**Work item A**
In the earnings call remarks, rewrite the passage starting with "IBM has just" and going on through "four-year life cycle.", with "five-year" in place of "four-year".
**Work item B**
Pick up the earnings call remarks after their final sentence and carry them forward.

IBM has just released its new data on the great results of its Mac roll-out. With more employees choosing Mac than ever before, there are now more than 90,000 Macs across the organization in addition to 48,000 iPads and 81,000 iPhones. IBM reports that PCs are three times the cost to manage, drive twice the number of support calls, and are five times more likely to require a follow-up appointment to resolve an issue than Macs. Thanks to much lower support cost and significantly higher residual value, the company is saving as much as $535 per computer when comparing the total cost of Mac ownership to a PC over a four-year life cycle.

Let me now turn to our cash position. We ended the quarter with $237.6B in cash plus marketable securities, a sequential increase of $6.1B. $216B of this cash, or 91 percent of the total, was outside of the United States. We issues $7B of debt in July, leaving us with $79B in term debt at the end of the quarter. We returned over $9B to investors during the September quarter as follows: We paid $3.1B in dividends and equivalents, we spent $3B on repurchases of 28.6M Apple shares to open-market transactions, and we launched a new $3B ASR, resulting in initial delivery and retirement of 22.5M shares. We also completed our seventh accelerated share repurchase program, retiring an additional 12.3M shares. The total buyback activity during the quarter reduced our share count by 1.5 percent. We have now completed $186B of our current $250B capital return program, including $133B in share repurchases.

In the September quarter we also completed four acquisitions, and incurred $3.6B in capital expenditures. Our total CapEx for the year was $12.8B. Our effective tax rate for the quarter was 26%, slightly higher than the 25.5 percent we guided to, because of a different geographic mix of earnings relative to our original expectations. Our tax rate for the full fiscal year was 25.6%.

As we move ahead into the December quarter, I'd like to review our outlook, which includes the types of forward-looking information that Nancy referred to at the beginning of the call. We expect revenue to be between 76 and 78 billion. This represents a return to growth over the all-time revenue record set in the December quarter a year ago. We expect gross margin to be between 38 and 38.5 percent, we expect OpEx to be between 6.9 and 7 billion, we expect OINE to be about 400 million, and we expect the tax rate to be about 26 percent.

**Dataset content**
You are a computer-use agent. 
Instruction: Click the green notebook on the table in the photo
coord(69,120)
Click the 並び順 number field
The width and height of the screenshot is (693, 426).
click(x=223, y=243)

**Exercise answer A**
IBM has just released its new data on the great results of its Mac roll-out. With more employees choosing Mac than ever before, there are now more than 90,000 Macs across the organization in addition to 48,000 iPads and 81,000 iPhones. IBM reports that PCs are three times the cost to manage, drive twice the number of support calls, and are five times more likely to require a follow-up appointment to resolve an issue than Macs. Thanks to much lower support cost and significantly higher residual value, the company is saving as much as $535 per computer when comparing the total cost of Mac ownership to a PC over a five-year life cycle.

**Exercise answer B**
Also today our Board of Directors has declared a cash dividend of 57 cents per share of common stock, payable on Nov. 10, 2016, to shareholders of record as of Nov. 7, 2016.

With that, I'd like to open the call to questions.

On iPhone and annual upgrades 


Gene Munster, Piper Jaffray: Good afternoon and congratulations. Tim, now that we're a month in the iPhone 7, have you seen anything measurable in terms of the growing trend of annual upgrades. And second is, historically in terms of new product categories you guys have always looked for unique advantage before getting into a segment, and I'm curious about the car, and there are a lot of rumors out there, and would like your perspective on how you think about an advantage that Apple could add in the auto space.


Tim Cook

In terms of iPhone 7, Gene, the carriers that had upgrade plans, the information that we have from them is that demand is very robust. But from a worldwide point of view, the truth is that demand is outstripping supply in the vast majority of places, particularly on the iPhone 7 Plus. And so the situation at the moment, it's difficult, in the early weeks to differentiate. But on an anecdotal basis, it's clear the upgrade programs are a win.

I can't speak about rumors, but as you know, we look for ways that we can improve the customer's experience on different sets of products, and we're always looking at new things, and the car space in general is an area that it's clear there's a lot of technologies that will either become available or will be able to revolutionize the car experience, and so it's interesting from that point of view. But certainly nothing to announce today.


Munster: Just one quick follow-up in terms of supply. Do you think we'll be at equilibrium by the end of the quarter, iPhone-wise?


Tim Cook

It's hard to say. I believe that on iPhone 7 we will, on iPhone 7 Plus I'm not sure. I wouldn't say "yes" at this point because the underlying demand looks extremely strong on both products, but particularly on the iPhone 7 Plus versus our forecast going into the product launch.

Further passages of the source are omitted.